>> START Materials provided

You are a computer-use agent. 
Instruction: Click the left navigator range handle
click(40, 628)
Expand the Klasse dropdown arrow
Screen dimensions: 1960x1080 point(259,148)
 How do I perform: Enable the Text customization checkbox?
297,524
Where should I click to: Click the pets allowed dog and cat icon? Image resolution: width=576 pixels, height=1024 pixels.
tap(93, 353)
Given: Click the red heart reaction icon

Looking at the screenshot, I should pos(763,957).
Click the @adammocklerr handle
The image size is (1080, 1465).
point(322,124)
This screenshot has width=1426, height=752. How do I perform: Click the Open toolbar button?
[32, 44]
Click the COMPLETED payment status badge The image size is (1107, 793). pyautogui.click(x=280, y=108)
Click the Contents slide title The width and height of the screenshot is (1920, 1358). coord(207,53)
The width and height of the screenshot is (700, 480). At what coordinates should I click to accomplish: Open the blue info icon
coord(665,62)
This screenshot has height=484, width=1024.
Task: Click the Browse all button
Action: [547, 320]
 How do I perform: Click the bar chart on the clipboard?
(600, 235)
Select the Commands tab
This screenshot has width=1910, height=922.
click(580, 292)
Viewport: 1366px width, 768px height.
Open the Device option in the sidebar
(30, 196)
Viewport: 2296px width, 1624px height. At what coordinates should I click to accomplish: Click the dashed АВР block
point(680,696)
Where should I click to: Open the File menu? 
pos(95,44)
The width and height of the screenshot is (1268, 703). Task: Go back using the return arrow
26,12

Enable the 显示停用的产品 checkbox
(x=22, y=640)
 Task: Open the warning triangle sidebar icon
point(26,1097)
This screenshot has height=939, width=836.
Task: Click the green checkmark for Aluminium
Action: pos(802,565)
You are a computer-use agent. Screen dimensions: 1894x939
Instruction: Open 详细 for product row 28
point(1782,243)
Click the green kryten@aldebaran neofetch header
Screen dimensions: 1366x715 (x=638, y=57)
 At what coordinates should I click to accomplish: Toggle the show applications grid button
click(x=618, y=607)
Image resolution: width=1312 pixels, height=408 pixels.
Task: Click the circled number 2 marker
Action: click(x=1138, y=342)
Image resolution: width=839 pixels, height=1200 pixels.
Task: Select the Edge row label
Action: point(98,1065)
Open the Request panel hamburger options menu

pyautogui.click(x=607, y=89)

>> END Materials provided

Task details: Reproduce every one of the items above verbatim, line for line.

Expected answer:
You are a computer-use agent. 
Instruction: Click the left navigator range handle
click(40, 628)
Expand the Klasse dropdown arrow
Screen dimensions: 1960x1080 point(259,148)
 How do I perform: Enable the Text customization checkbox?
297,524
Where should I click to: Click the pets allowed dog and cat icon? Image resolution: width=576 pixels, height=1024 pixels.
tap(93, 353)
Given: Click the red heart reaction icon

Looking at the screenshot, I should pos(763,957).
Click the @adammocklerr handle
The image size is (1080, 1465).
point(322,124)
This screenshot has width=1426, height=752. How do I perform: Click the Open toolbar button?
[32, 44]
Click the COMPLETED payment status badge The image size is (1107, 793). pyautogui.click(x=280, y=108)
Click the Contents slide title The width and height of the screenshot is (1920, 1358). coord(207,53)
The width and height of the screenshot is (700, 480). At what coordinates should I click to accomplish: Open the blue info icon
coord(665,62)
This screenshot has height=484, width=1024.
Task: Click the Browse all button
Action: [547, 320]
 How do I perform: Click the bar chart on the clipboard?
(600, 235)
Select the Commands tab
This screenshot has width=1910, height=922.
click(580, 292)
Viewport: 1366px width, 768px height.
Open the Device option in the sidebar
(30, 196)
Viewport: 2296px width, 1624px height. At what coordinates should I click to accomplish: Click the dashed АВР block
point(680,696)
Where should I click to: Open the File menu? 
pos(95,44)
The width and height of the screenshot is (1268, 703). Task: Go back using the return arrow
26,12

Enable the 显示停用的产品 checkbox
(x=22, y=640)
 Task: Open the warning triangle sidebar icon
point(26,1097)
This screenshot has height=939, width=836.
Task: Click the green checkmark for Aluminium
Action: pos(802,565)
You are a computer-use agent. Screen dimensions: 1894x939
Instruction: Open 详细 for product row 28
point(1782,243)
Click the green kryten@aldebaran neofetch header
Screen dimensions: 1366x715 (x=638, y=57)
 At what coordinates should I click to accomplish: Toggle the show applications grid button
click(x=618, y=607)
Image resolution: width=1312 pixels, height=408 pixels.
Task: Click the circled number 2 marker
Action: click(x=1138, y=342)
Image resolution: width=839 pixels, height=1200 pixels.
Task: Select the Edge row label
Action: point(98,1065)
Open the Request panel hamburger options menu

pyautogui.click(x=607, y=89)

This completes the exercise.